═════ Given information
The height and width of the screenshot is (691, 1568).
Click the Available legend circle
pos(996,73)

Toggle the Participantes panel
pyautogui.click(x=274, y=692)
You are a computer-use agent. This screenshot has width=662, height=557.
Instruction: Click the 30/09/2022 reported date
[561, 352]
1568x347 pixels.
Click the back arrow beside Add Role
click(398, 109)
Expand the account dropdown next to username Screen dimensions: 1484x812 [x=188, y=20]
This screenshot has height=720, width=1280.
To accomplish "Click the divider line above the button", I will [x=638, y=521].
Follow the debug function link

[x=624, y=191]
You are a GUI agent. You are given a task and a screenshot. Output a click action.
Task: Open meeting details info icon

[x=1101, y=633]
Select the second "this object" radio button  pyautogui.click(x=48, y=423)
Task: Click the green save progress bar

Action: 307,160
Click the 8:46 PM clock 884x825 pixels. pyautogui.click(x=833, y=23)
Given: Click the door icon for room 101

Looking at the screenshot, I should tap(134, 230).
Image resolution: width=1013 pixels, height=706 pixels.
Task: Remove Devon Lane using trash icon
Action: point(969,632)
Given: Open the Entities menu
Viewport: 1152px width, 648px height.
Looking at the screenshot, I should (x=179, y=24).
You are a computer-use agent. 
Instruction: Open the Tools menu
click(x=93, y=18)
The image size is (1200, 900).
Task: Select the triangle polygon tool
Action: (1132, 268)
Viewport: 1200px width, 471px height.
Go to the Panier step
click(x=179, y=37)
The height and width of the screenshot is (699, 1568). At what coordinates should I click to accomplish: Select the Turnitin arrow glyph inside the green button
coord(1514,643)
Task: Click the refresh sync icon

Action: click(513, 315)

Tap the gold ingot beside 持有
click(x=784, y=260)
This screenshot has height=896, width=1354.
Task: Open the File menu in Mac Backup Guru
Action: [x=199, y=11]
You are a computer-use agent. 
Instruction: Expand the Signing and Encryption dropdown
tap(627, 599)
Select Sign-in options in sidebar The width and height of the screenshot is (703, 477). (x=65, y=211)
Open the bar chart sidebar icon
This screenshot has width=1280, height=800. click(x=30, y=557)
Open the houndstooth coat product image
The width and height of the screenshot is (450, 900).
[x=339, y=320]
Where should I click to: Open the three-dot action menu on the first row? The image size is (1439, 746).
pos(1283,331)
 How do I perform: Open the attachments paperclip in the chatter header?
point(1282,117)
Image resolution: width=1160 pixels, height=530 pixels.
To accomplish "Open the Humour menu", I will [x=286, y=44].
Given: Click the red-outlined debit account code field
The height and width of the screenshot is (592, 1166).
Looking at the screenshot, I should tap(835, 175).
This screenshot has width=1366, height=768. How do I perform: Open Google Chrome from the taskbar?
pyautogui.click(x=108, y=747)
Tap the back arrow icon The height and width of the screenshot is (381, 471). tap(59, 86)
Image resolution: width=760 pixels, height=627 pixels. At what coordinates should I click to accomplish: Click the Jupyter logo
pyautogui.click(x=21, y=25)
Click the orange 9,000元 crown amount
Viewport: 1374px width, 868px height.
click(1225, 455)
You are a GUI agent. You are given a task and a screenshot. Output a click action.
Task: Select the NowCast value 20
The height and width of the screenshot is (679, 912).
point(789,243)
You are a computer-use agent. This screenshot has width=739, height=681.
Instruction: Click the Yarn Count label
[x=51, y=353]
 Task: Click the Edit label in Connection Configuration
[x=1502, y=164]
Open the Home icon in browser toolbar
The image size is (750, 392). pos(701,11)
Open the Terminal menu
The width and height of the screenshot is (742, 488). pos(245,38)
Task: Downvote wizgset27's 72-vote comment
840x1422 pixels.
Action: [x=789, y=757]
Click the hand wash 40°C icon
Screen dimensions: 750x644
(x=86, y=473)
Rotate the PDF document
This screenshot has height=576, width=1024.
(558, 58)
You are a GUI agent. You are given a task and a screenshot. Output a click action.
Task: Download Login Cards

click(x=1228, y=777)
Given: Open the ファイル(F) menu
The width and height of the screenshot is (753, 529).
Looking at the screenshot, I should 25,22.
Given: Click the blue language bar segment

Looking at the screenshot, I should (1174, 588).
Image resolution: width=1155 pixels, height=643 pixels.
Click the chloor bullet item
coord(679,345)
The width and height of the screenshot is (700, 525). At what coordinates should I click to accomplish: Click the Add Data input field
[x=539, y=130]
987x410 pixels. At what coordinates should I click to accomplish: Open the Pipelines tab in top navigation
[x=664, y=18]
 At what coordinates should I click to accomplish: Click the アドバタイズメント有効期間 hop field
══════════
Start to finish, copy the records above with no differences.

The height and width of the screenshot is (691, 1568).
Click the Available legend circle
pos(996,73)

Toggle the Participantes panel
pyautogui.click(x=274, y=692)
You are a computer-use agent. This screenshot has width=662, height=557.
Instruction: Click the 30/09/2022 reported date
[561, 352]
1568x347 pixels.
Click the back arrow beside Add Role
click(398, 109)
Expand the account dropdown next to username Screen dimensions: 1484x812 [x=188, y=20]
This screenshot has height=720, width=1280.
To accomplish "Click the divider line above the button", I will [x=638, y=521].
Follow the debug function link

[x=624, y=191]
You are a GUI agent. You are given a task and a screenshot. Output a click action.
Task: Open meeting details info icon

[x=1101, y=633]
Select the second "this object" radio button  pyautogui.click(x=48, y=423)
Task: Click the green save progress bar

Action: 307,160
Click the 8:46 PM clock 884x825 pixels. pyautogui.click(x=833, y=23)
Given: Click the door icon for room 101

Looking at the screenshot, I should tap(134, 230).
Image resolution: width=1013 pixels, height=706 pixels.
Task: Remove Devon Lane using trash icon
Action: point(969,632)
Given: Open the Entities menu
Viewport: 1152px width, 648px height.
Looking at the screenshot, I should (x=179, y=24).
You are a computer-use agent. 
Instruction: Open the Tools menu
click(x=93, y=18)
The image size is (1200, 900).
Task: Select the triangle polygon tool
Action: (1132, 268)
Viewport: 1200px width, 471px height.
Go to the Panier step
click(x=179, y=37)
The height and width of the screenshot is (699, 1568). At what coordinates should I click to accomplish: Select the Turnitin arrow glyph inside the green button
coord(1514,643)
Task: Click the refresh sync icon

Action: click(513, 315)

Tap the gold ingot beside 持有
click(x=784, y=260)
This screenshot has height=896, width=1354.
Task: Open the File menu in Mac Backup Guru
Action: [x=199, y=11]
You are a computer-use agent. 
Instruction: Expand the Signing and Encryption dropdown
tap(627, 599)
Select Sign-in options in sidebar The width and height of the screenshot is (703, 477). (x=65, y=211)
Open the bar chart sidebar icon
This screenshot has width=1280, height=800. click(x=30, y=557)
Open the houndstooth coat product image
The width and height of the screenshot is (450, 900).
[x=339, y=320]
Where should I click to: Open the three-dot action menu on the first row? The image size is (1439, 746).
pos(1283,331)
 How do I perform: Open the attachments paperclip in the chatter header?
point(1282,117)
Image resolution: width=1160 pixels, height=530 pixels.
To accomplish "Open the Humour menu", I will [x=286, y=44].
Given: Click the red-outlined debit account code field
The height and width of the screenshot is (592, 1166).
Looking at the screenshot, I should tap(835, 175).
This screenshot has width=1366, height=768. How do I perform: Open Google Chrome from the taskbar?
pyautogui.click(x=108, y=747)
Tap the back arrow icon The height and width of the screenshot is (381, 471). tap(59, 86)
Image resolution: width=760 pixels, height=627 pixels. At what coordinates should I click to accomplish: Click the Jupyter logo
pyautogui.click(x=21, y=25)
Click the orange 9,000元 crown amount
Viewport: 1374px width, 868px height.
click(1225, 455)
You are a GUI agent. You are given a task and a screenshot. Output a click action.
Task: Select the NowCast value 20
The height and width of the screenshot is (679, 912).
point(789,243)
You are a computer-use agent. This screenshot has width=739, height=681.
Instruction: Click the Yarn Count label
[x=51, y=353]
 Task: Click the Edit label in Connection Configuration
[x=1502, y=164]
Open the Home icon in browser toolbar
The image size is (750, 392). pos(701,11)
Open the Terminal menu
The width and height of the screenshot is (742, 488). pos(245,38)
Task: Downvote wizgset27's 72-vote comment
840x1422 pixels.
Action: [x=789, y=757]
Click the hand wash 40°C icon
Screen dimensions: 750x644
(x=86, y=473)
Rotate the PDF document
This screenshot has height=576, width=1024.
(558, 58)
You are a GUI agent. You are given a task and a screenshot. Output a click action.
Task: Download Login Cards

click(x=1228, y=777)
Given: Open the ファイル(F) menu
The width and height of the screenshot is (753, 529).
Looking at the screenshot, I should 25,22.
Given: Click the blue language bar segment

Looking at the screenshot, I should (1174, 588).
Image resolution: width=1155 pixels, height=643 pixels.
Click the chloor bullet item
coord(679,345)
The width and height of the screenshot is (700, 525). At what coordinates should I click to accomplish: Click the Add Data input field
[x=539, y=130]
987x410 pixels. At what coordinates should I click to accomplish: Open the Pipelines tab in top navigation
[x=664, y=18]
 At what coordinates should I click to accomplish: Click the アドバタイズメント有効期間 hop field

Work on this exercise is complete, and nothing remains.